Directions: Can you rewrite the rows between the line holding "the 巨野县 label" and the line holding "click(194, 346)", inclusive, swapping "Viewport" for "Browser window" and leaving everything else unchanged?

#### Raw data ####

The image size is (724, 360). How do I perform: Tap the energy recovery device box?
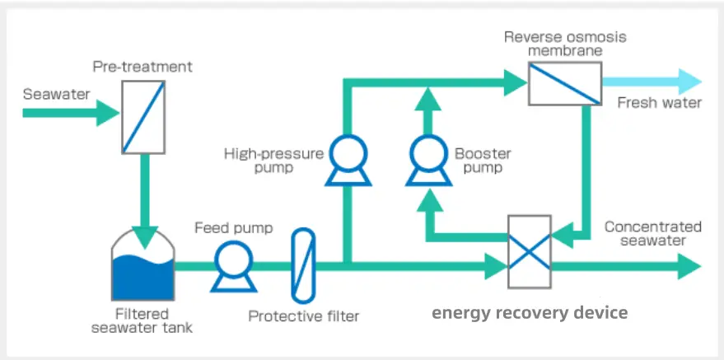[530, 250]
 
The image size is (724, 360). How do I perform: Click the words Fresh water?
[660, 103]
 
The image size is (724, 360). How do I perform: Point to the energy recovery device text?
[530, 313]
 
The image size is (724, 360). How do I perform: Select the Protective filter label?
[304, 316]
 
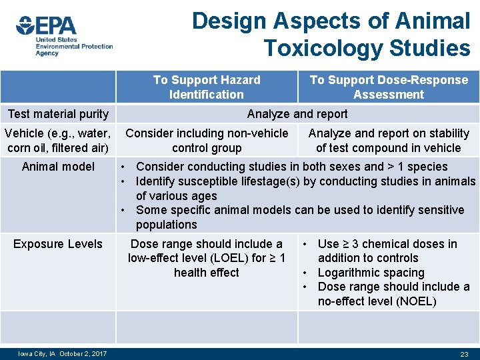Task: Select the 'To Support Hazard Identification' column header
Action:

####
#### Raw data ####

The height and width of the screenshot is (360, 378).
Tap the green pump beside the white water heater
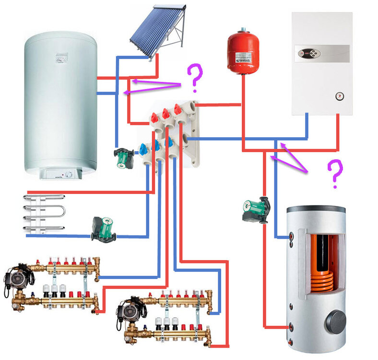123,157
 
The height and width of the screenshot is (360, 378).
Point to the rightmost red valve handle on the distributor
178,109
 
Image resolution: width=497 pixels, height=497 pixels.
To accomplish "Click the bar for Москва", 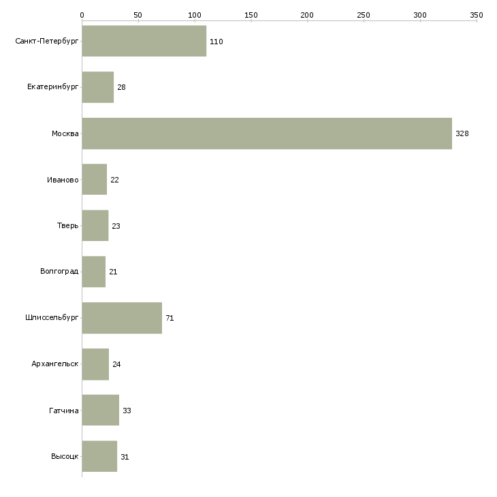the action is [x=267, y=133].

####
#### Raw data ####

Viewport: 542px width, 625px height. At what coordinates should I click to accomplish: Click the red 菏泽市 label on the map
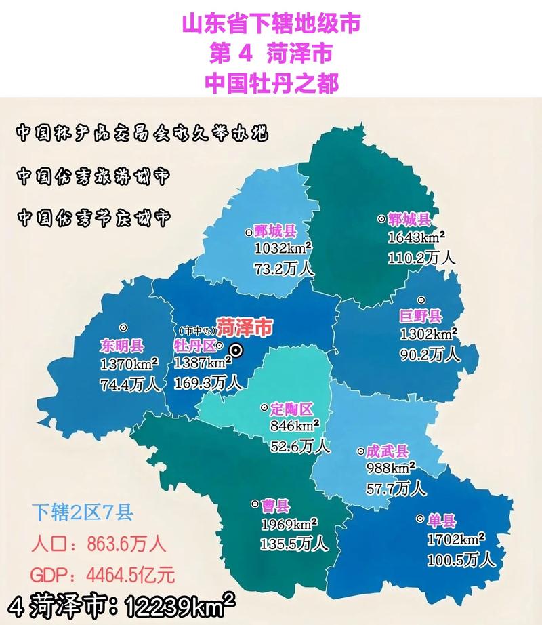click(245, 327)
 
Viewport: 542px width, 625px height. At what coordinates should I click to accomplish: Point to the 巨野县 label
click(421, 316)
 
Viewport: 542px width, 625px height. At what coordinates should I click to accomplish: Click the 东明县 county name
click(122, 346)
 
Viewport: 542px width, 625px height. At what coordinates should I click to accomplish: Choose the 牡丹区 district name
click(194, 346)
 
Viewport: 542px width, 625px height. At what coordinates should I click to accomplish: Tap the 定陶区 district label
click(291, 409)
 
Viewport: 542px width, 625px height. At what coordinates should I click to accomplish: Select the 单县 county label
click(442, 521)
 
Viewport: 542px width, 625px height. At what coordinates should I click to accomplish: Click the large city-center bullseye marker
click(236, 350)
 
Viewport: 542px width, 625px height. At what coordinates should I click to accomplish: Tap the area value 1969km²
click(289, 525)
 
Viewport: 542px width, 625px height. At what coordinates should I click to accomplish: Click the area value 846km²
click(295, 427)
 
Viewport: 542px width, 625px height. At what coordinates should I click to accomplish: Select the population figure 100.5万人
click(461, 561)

####

Answer to this exercise:
Browser window: 542px width, 625px height. At what coordinates should I click to accomplish: Point to the 巨野县 label
click(421, 316)
 
Browser window: 542px width, 625px height. At what coordinates should I click to accomplish: Click the 东明县 county name
click(122, 346)
 
Browser window: 542px width, 625px height. At what coordinates should I click to accomplish: Choose the 牡丹区 district name
click(194, 346)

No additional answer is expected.